*** Begin section ***

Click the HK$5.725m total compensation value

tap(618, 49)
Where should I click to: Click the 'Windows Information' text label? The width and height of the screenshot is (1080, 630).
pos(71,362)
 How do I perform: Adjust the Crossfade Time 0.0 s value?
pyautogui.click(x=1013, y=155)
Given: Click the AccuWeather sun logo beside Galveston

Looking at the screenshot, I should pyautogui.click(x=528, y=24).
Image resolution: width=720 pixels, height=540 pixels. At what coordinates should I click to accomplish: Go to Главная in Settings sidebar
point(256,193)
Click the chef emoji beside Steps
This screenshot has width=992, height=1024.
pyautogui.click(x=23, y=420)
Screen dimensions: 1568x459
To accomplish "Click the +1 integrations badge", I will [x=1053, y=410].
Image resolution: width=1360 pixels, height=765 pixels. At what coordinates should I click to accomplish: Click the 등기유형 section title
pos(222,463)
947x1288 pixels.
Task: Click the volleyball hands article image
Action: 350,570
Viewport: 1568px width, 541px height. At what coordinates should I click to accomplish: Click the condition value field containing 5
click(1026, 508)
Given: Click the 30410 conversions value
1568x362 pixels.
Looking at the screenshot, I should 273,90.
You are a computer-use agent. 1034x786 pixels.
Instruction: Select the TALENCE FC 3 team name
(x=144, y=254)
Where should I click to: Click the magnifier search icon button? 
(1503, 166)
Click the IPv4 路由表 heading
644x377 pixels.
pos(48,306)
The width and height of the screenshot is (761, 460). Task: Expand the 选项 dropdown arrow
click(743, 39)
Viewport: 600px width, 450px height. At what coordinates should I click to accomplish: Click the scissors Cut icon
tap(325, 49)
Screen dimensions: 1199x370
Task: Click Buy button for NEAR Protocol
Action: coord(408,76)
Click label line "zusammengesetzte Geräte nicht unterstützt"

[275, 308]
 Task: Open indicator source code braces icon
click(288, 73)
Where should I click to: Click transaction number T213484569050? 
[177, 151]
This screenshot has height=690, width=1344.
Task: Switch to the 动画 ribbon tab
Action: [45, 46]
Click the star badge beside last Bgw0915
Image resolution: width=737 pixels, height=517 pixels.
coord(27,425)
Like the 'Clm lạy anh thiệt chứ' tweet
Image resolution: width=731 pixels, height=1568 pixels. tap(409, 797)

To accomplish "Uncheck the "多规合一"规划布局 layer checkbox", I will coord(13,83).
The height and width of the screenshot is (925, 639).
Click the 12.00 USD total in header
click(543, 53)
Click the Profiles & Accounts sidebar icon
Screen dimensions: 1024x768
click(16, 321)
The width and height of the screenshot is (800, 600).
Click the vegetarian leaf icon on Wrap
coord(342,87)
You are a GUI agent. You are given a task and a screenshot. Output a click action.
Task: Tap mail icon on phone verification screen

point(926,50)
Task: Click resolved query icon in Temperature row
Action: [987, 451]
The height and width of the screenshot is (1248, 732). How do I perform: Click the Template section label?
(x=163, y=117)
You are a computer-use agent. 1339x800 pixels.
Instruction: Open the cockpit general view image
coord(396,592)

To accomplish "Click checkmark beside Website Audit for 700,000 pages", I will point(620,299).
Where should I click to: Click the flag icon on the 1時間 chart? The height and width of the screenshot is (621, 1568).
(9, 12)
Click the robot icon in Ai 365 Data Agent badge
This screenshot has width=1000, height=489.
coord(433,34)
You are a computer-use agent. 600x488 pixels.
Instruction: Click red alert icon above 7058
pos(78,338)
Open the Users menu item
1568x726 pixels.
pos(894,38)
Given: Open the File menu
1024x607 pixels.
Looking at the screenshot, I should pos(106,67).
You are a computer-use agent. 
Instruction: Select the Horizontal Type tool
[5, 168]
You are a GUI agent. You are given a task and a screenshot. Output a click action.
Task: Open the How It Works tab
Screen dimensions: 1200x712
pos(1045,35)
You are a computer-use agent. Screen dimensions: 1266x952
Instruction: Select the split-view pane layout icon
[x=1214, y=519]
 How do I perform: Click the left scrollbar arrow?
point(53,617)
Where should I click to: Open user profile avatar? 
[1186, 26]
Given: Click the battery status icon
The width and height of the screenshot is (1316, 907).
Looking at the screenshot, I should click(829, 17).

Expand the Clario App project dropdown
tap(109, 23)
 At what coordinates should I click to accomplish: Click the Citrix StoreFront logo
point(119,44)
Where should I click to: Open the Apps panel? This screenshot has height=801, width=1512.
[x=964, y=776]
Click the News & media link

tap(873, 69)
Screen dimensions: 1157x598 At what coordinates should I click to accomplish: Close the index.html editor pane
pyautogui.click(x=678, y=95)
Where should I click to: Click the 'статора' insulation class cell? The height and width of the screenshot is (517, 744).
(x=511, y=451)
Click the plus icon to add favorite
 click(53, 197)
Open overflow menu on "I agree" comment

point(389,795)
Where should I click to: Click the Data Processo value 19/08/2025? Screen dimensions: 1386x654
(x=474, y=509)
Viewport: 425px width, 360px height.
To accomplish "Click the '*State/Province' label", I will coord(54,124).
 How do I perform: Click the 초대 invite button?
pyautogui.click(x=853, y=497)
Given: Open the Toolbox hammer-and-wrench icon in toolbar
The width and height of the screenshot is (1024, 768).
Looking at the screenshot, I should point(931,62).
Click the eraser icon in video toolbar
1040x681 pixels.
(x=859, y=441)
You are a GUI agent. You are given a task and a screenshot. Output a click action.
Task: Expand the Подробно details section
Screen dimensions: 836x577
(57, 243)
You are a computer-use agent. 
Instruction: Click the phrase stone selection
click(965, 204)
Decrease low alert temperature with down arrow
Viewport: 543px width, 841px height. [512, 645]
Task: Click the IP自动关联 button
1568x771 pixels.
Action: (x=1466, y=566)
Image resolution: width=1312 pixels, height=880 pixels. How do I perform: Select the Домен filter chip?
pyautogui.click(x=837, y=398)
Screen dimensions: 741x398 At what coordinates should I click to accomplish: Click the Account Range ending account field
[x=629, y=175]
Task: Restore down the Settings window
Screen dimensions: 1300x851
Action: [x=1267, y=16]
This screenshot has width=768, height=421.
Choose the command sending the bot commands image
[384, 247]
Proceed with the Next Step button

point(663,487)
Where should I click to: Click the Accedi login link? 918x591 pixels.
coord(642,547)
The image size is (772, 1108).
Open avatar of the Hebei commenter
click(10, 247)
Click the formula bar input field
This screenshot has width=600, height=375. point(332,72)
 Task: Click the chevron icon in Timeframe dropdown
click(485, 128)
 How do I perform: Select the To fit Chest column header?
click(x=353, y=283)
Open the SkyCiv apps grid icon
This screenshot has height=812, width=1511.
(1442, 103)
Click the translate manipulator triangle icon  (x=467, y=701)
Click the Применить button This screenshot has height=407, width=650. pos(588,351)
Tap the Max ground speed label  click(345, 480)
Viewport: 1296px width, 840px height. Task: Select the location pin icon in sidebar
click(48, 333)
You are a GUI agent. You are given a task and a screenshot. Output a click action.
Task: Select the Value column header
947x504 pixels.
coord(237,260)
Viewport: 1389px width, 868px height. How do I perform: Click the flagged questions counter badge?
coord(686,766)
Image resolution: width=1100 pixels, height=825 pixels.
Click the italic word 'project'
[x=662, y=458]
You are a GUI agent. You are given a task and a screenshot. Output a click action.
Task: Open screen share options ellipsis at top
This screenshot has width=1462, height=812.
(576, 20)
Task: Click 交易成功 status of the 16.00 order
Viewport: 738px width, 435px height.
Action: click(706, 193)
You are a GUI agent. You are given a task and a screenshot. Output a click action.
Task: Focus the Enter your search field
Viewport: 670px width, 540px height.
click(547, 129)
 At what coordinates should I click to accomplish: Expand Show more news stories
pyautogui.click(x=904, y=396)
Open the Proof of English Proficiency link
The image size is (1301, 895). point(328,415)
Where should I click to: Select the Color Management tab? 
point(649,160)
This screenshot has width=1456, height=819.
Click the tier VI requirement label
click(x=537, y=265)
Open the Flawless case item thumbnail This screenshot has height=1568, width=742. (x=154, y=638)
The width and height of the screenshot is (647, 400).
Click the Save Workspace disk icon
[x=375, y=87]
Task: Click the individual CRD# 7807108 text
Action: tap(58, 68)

*** End section ***

Work to complete – State how many lines in the entries above include the word "computer"; reply with the number alone.

Answer box – 6